◆ **EXERCISE INSTRUCTIONS**
Lines from the one containing "Open the #Trump" to the end of the entries below must be reproduced exactly, with both end lines kept and no other line added.

◆ **Records excerpted from a collection**
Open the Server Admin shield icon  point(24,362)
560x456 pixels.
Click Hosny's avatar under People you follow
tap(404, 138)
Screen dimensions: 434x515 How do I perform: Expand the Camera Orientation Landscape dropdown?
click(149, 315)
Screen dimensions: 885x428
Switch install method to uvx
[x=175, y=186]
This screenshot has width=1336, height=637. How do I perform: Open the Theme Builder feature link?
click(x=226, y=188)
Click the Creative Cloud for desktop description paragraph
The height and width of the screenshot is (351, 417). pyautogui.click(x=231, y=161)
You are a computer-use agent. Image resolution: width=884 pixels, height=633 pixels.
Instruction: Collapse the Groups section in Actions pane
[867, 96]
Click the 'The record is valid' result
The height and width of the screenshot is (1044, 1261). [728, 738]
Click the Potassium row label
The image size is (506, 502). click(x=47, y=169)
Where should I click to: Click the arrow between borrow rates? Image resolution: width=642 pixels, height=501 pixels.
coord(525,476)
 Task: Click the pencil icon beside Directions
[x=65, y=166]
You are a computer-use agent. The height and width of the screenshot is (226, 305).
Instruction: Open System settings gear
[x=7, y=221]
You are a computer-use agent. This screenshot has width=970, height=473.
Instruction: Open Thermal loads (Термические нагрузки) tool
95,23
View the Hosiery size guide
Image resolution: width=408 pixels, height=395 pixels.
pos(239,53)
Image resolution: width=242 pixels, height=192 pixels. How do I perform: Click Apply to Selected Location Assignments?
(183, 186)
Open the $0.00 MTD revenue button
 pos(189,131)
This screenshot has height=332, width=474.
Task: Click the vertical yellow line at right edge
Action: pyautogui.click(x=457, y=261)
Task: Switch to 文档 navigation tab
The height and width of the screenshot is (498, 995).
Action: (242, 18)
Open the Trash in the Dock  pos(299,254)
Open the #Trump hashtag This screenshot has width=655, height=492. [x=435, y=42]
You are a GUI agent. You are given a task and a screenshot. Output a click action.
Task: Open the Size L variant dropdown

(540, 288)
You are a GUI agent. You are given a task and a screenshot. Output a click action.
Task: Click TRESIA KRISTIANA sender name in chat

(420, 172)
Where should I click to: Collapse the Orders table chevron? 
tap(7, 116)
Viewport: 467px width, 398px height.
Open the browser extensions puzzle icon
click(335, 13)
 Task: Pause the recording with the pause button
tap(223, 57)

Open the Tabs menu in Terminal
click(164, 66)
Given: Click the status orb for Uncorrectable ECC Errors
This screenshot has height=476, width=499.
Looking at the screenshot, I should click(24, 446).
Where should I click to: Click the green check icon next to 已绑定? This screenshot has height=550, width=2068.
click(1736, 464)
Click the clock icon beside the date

◆ **TASK ANSWER**
Open the #Trump hashtag This screenshot has width=655, height=492. [x=435, y=42]
You are a GUI agent. You are given a task and a screenshot. Output a click action.
Task: Open the Size L variant dropdown

(540, 288)
You are a GUI agent. You are given a task and a screenshot. Output a click action.
Task: Click TRESIA KRISTIANA sender name in chat

(420, 172)
Where should I click to: Collapse the Orders table chevron? 
tap(7, 116)
Viewport: 467px width, 398px height.
Open the browser extensions puzzle icon
click(335, 13)
 Task: Pause the recording with the pause button
tap(223, 57)

Open the Tabs menu in Terminal
click(164, 66)
Given: Click the status orb for Uncorrectable ECC Errors
This screenshot has height=476, width=499.
Looking at the screenshot, I should click(24, 446).
Where should I click to: Click the green check icon next to 已绑定? This screenshot has height=550, width=2068.
click(1736, 464)
Click the clock icon beside the date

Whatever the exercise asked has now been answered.